Favorite Potato — REV CTF Writeup
**Flag:** `bctf{Nev3r_underst00d_why_we_n33d_TSX_and_TXS_unt1l_n0w..:D}`
Imported from b01lersctf/pwn/fav_potato.
Favorite Potato — REV CTF Writeup
$ ncat --ssl favorite-potato.opus4-7.b01le.rs 8443Flag: bctf{Nev3r_underst00d_why_we_n33d_TSX_and_TXS_unt1l_n0w..:D}
1. Challenge files
| File | Purpose |
|---|---|
| favorite_potato.py | Server harness (random (A,X,Y), run binary, print result) |
| test.bin | 9-byte warm-up binary — confirms the I/O contract |
| code-10k.bin | The real ~5.82 MB 6502 program we must invert |
| screenshot.png | A C64 BASIC listing of the test harness |
The server harness in plain English:
> R
for i in 1..20:
pick random (A0, X0, Y0) ∈ [0,255]³
(A, X, Y) = run_c64(code.bin, A0, X0, Y0)
print "Final output #i: A=.. X=.. Y=.."
for i in 1..20:
read guess_A, guess_X, guess_Y # must equal (A0, X0, Y0)
if all correct: print flagSo given 20 outputs we must invert the binary and recover the inputs.
2. Reading the hints
The author left several hints:
“Yay, at last — I managed to upgrade my old potato. Now I can run suuuuper loooong binaries that nobody can reverse (RAM is still 64k but I only need a minimal amount).”
Three signals jump out:
- “super long binary” — code-10k.bin is 5.82 MB. A stock C64 can’t even load that
(64 KB total RAM). So
run_c64is a custom 6502 emulator where the code lives in an extended code space; data RAM stays a normal 64 KB. - “RAM still 64k but I only need a minimal amount” — the code barely touches memory. It must operate almost entirely on registers + stack.

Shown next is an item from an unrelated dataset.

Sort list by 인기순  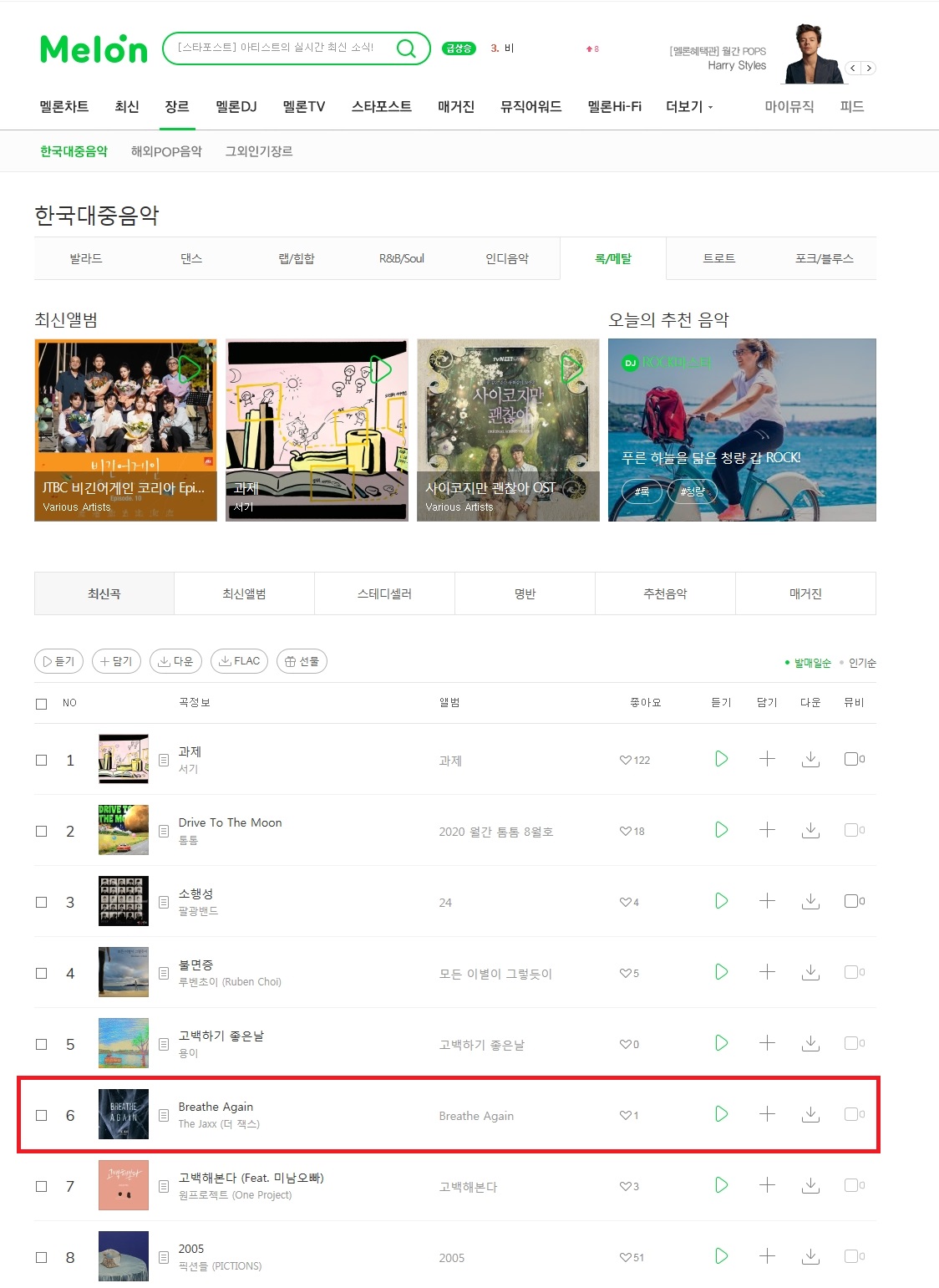coord(862,663)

- Screenshot of the BASIC harness — shows
POKE 780,A / POKE 781,X / POKE 782,Y / SYS <addr> / A=PEEK(780) / ...— the standard “pass A/X/Y through zero-page mirrors of the CPU registers on KERNAL SYS” idiom. So the binary is a pure function(A,X,Y) → (A',X',Y')over 24 bits. - The flag itself (found afterwards): “Never understood why we need TSX and TXS until now” — a giant hint that the program uses the stack-pointer transfer instructions as a clever trick for swaps / “peek without pop”.

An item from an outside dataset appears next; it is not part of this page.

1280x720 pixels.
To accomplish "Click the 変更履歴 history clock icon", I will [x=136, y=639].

From these it’s a strong bet that the 5.82 MB is a macro-compiled sequence of reversible 6502 primitives on (A,X,Y). If every primitive is individually invertible, we invert the whole program by reversing the list and inverting each step — no 2²⁴ brute force needed.

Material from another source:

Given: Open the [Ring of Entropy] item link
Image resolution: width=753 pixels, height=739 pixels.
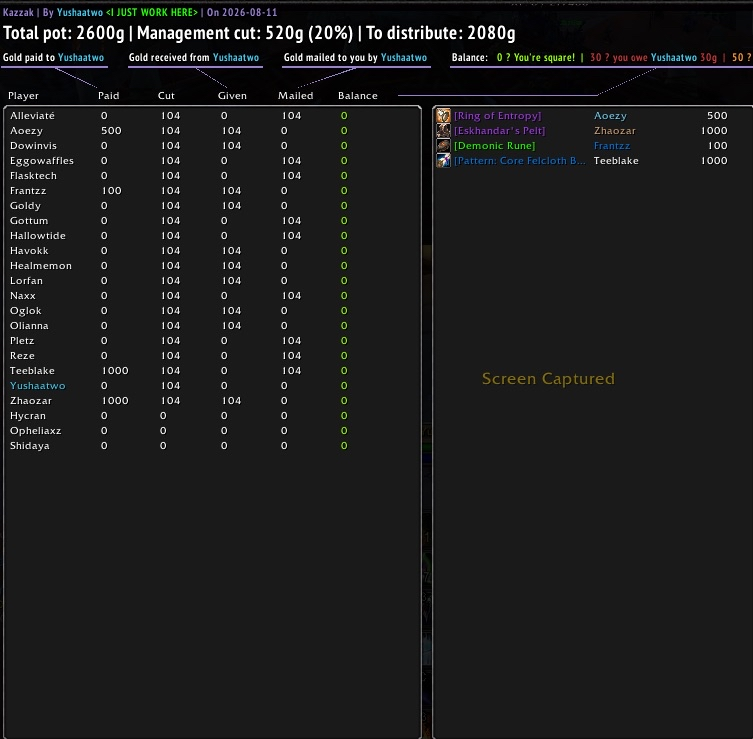Looking at the screenshot, I should tap(498, 116).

3. Confirming the I/O contract with test.bin
test.bin is 9 bytes: 08 18 69 2A CA C8 C8 28 60
Disassembled:
PHP ; save flags
CLC
ADC #$2A ; A += 0x2A (42)
DEX ; X -= 1
INY ; INY ; Y += 2
PLP ; restore flags
RTSSo (A',X',Y') = (A+42, X-1, Y+2) mod 256. The PHP/PLP wrapper preserves the
flags across the body — a recurring pattern throughout code-10k.bin.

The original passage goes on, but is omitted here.